Could you substitute "seal" for "stamp" in the stretch from the line containing "Screen dimensions: 432x210" through the end of the rows, giving back only that stretch with everything else unchanged and the pictures left out?

Rows from a dataset
+ + + +

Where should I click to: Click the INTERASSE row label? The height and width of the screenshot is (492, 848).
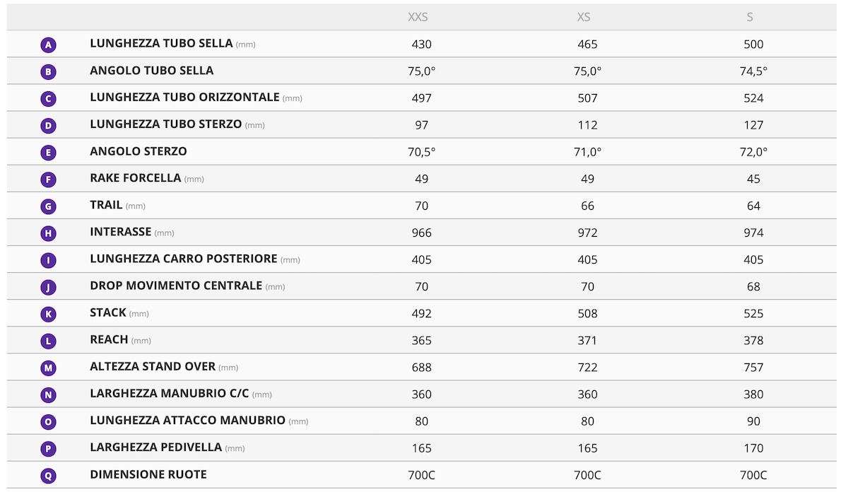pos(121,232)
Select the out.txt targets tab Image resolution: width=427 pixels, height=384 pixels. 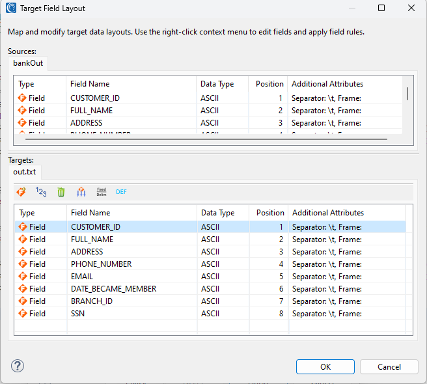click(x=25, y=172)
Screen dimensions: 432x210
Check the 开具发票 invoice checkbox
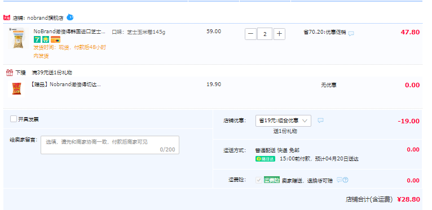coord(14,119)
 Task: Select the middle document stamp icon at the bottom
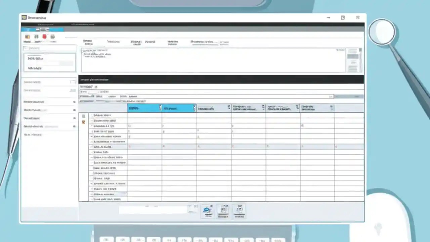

+ + + +

▶ [Response to the task]:
Screen dimensions: 432x210
Check the 开具发票 invoice checkbox
coord(14,119)
 Task: Select the middle document seal icon at the bottom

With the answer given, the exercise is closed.